■ Set of tasks:
(1) In the passage on implanting IVF embryos, why do specialists usually implant more than one embryo?
(2) Proceed with the passage on implanting IVF embryos, picking up right after its last sentence.

BEGIN Excerpted passage

To maximize the success rate, specialists usually implant more than one embryo.

We want to determine the optimum number of embryos to implant so that the likelihood of having at least one baby is high, but the likelihood of having triplets, quadruplets, or higher-order births is low.

Suppose we prefer a singleton birth, twins are acceptable (though not without increased risk), and the risk of higher-order births should be kept to a minimum.  Assume the probability of each embryo surviving is independent of the others.

---
How do we address this mathematically?

- Let `$Y$` be the number of live births from a single IVF procedure that implants `$n$` embryos. Here's what we need to know.

END Excerpted passage
BEGIN Dataset content

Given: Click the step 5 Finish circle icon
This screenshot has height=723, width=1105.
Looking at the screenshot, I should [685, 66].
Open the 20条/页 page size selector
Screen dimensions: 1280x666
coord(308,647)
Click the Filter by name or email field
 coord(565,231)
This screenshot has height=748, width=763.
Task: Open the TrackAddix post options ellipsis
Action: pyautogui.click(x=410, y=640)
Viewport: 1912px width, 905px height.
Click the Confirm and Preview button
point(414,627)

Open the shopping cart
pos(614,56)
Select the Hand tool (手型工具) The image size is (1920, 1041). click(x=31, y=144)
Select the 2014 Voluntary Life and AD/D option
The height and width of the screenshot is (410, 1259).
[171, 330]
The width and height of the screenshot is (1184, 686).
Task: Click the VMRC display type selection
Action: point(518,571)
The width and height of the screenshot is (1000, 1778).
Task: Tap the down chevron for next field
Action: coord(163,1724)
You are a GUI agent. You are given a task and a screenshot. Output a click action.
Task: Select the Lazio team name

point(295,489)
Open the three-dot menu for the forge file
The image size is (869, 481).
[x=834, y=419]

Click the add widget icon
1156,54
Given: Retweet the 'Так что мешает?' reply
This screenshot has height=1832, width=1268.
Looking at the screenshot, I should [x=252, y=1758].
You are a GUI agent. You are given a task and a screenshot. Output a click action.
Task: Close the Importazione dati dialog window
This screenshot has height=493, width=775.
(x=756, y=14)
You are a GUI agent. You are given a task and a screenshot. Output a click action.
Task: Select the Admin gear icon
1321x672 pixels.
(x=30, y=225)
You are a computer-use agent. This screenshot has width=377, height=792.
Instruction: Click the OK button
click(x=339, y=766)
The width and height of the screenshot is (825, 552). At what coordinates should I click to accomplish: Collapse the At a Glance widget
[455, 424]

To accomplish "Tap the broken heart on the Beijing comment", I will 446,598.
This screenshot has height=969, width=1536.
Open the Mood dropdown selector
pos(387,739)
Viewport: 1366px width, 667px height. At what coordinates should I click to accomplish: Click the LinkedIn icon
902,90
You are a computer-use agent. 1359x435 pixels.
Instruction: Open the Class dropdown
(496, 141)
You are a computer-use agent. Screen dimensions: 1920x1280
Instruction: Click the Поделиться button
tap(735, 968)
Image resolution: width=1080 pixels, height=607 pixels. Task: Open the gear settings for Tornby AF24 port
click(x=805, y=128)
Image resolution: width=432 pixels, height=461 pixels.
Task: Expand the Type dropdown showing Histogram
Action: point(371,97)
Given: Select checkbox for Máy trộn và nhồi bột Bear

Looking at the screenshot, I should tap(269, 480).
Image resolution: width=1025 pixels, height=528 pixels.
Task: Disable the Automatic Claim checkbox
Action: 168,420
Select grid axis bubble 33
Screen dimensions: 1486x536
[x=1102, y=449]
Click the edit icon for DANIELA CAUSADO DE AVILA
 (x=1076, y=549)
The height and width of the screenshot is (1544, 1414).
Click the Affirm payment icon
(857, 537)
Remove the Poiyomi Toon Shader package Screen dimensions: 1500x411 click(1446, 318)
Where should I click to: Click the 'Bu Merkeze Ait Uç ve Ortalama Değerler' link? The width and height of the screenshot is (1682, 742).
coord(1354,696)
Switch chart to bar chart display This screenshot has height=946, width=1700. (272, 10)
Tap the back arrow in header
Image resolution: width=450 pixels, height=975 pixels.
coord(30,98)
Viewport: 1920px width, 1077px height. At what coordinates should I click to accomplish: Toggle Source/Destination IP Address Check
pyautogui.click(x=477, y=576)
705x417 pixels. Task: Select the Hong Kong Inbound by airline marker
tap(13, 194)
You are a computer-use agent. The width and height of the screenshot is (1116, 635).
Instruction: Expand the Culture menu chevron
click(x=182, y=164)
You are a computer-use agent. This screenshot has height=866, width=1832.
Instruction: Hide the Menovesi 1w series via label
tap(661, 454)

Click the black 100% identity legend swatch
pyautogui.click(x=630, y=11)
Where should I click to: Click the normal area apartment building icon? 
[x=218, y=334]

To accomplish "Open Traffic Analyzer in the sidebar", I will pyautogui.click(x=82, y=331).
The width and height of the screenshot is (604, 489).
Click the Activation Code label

END Dataset content

■ Outputs for the tasks:
(1) To maximize the success rate.

(2)
- Probability of having at least one baby: `$P(Y \geq 1)$`, which we want to be large

- Probability of having triplets, quadruplets, or a higher-order birth: `$P(Y>2)$`, which we want to be small

---

Binomial distribution: `$P(Y=y)=\begin{pmatrix} n \\ y \end{pmatrix}\pi^y(1-\pi)^{n-y}$`

- `$y$` is the # of live births from `$n$` implanted embryos

- `$\pi=0.35$` is the probability of a live birth

- If we implant just 1 embryo, `$n=1$`. If we implant two embryos, `$n=2$`. Medical societies (e.g., American Society for Reproductive Medicine) have guidelines on the number of embryos to implant, ranging from 1-5, depending on embryo quality and the mother's age*.

- We can use the binomial distribution to find `$P(Y \geq 1)$` and `$P(Y>2)$` for `$n=1,2,3,4,5$`

`$^*$` So technically, `$\pi$` depends on embryo quality and the mother's age. We'll learn how to accommodate this formally when we study logistic regression models; we ignore it for now.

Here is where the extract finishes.